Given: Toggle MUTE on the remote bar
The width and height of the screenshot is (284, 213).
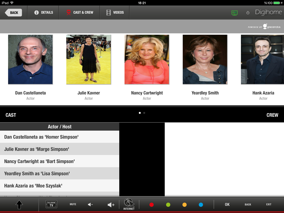Looking at the screenshot, I should pos(73,204).
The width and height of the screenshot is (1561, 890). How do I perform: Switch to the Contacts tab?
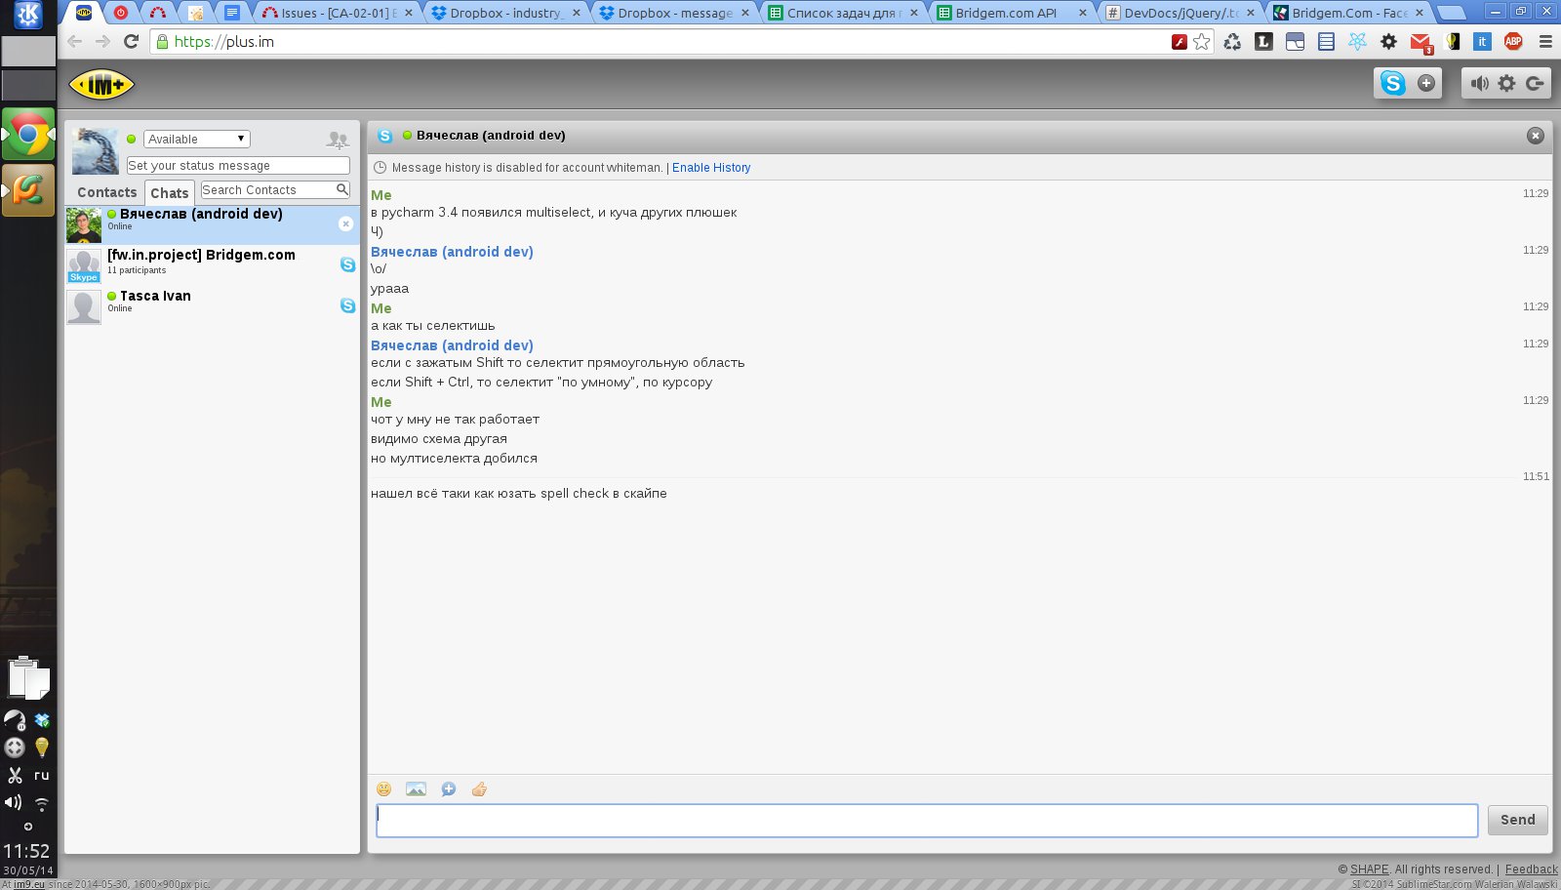coord(106,193)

◆ ◆ ◆ ◆ ◆

- Work to complete
Copy out every line above word for word, leaving out the pictures.

- Result of the task
Given: Toggle MUTE on the remote bar
The width and height of the screenshot is (284, 213).
Looking at the screenshot, I should pos(73,204).
The width and height of the screenshot is (1561, 890). How do I perform: Switch to the Contacts tab?
coord(106,193)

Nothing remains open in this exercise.